A: You don't actually need two fractions for the squared factor. If for example you wanted to express $\frac{4x}{(x+1)(x-1)^2}$ in partial fractions, you could express it as $$\frac{4x}{(x+1)(x-1)^2}\equiv\frac{a}{x+1}+\frac{bx+c}{(x-1)^2}$$ This gives you $$4x\equiv a(x-1)^2+(bx+c)(x+1)\equiv (a+b)x^2+(-2a+b+c)x+(1+c)$$and you can then solve the equations:
1)$\ \ a+b=0$
2)$\ -2a+b+c=4$ 
3)$\ c=0$
for $a,b$ and $c$ to get$$\frac{4x}{(x+1)(x-1)^2}\equiv \frac{-\frac{4}{3}}{x+1}+\frac{\frac{4}{3}x}{(x-1)^2}$$The point is that you have three unknowns ($a,b$and $c$) and three equations, which will generally give a solution.
Were you to assume$$\frac{4x}{(x+1)(x-1)^2}\equiv\frac{a}{x+1}+\frac{b}{(x-1)^2}$$in this case you would get$$4x\equiv a(x-1)^2+b(x+1)\equiv(a+b)x^2+(-2a+b)x+(1+b)$$
You then have to solve
1)$\ a+b=0$
2)$\ -2a+b=4$
3)$\  1+b=0$
This is three equations in two variables and has no solution.
Trying $$\frac{4x}{(x+1)(x-1)^2}\equiv\frac{a}{x+1}+\frac{b}{(x-1)^2}+c$$ would not help because then after clearing the denominator you finish up with a cubic, so you still have one more equation than you have variables. 

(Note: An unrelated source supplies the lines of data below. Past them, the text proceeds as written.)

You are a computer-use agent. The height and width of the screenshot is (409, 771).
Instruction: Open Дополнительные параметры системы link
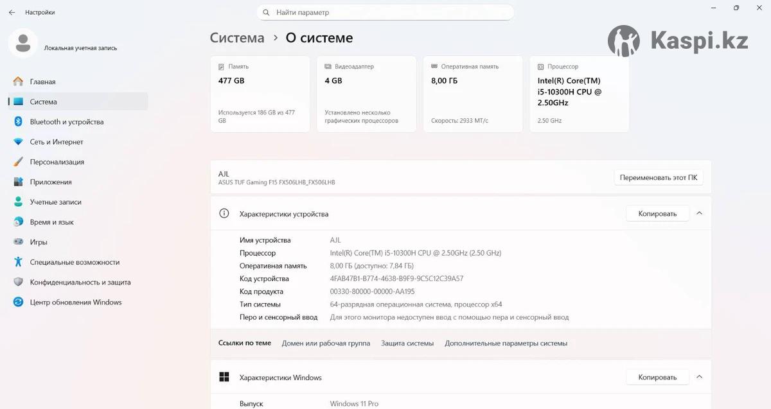click(506, 344)
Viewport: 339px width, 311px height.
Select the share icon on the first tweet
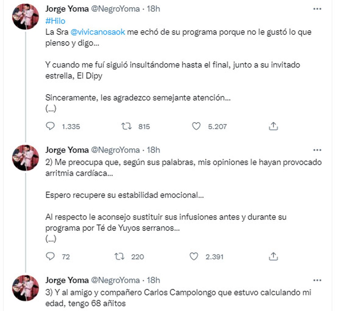tap(273, 126)
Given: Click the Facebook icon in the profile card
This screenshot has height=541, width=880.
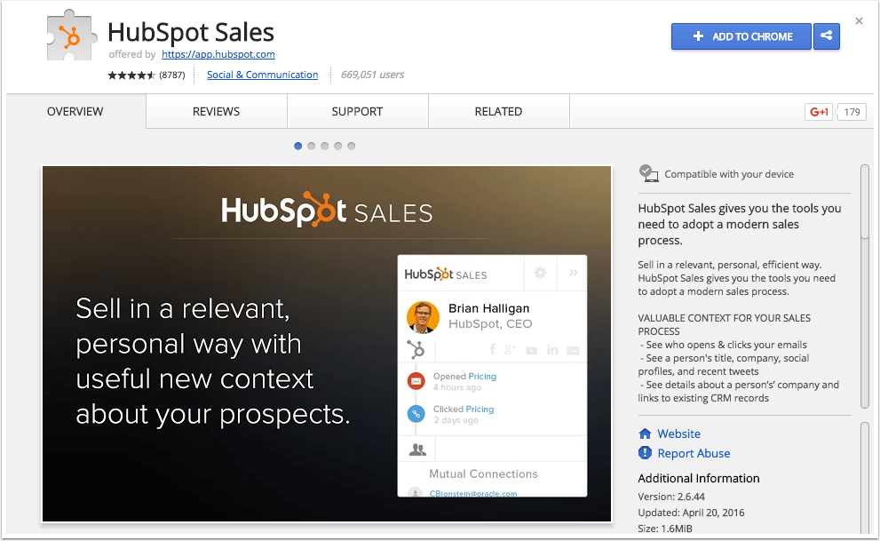Looking at the screenshot, I should point(493,349).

Assuming $$\frac{4x}{(x+1)(x-1)^2}\equiv\frac{a}{x+1}+\frac{b}{(x-1)}+\frac{c}{(x-1)^2}$$is usually the most convenient.
If you want to split a rational function into a sum of reciprocals of polynomials then this last form is necessary, but only possible if the denominator of the function you wish to split (in its lowest terms) is a product of linear factors.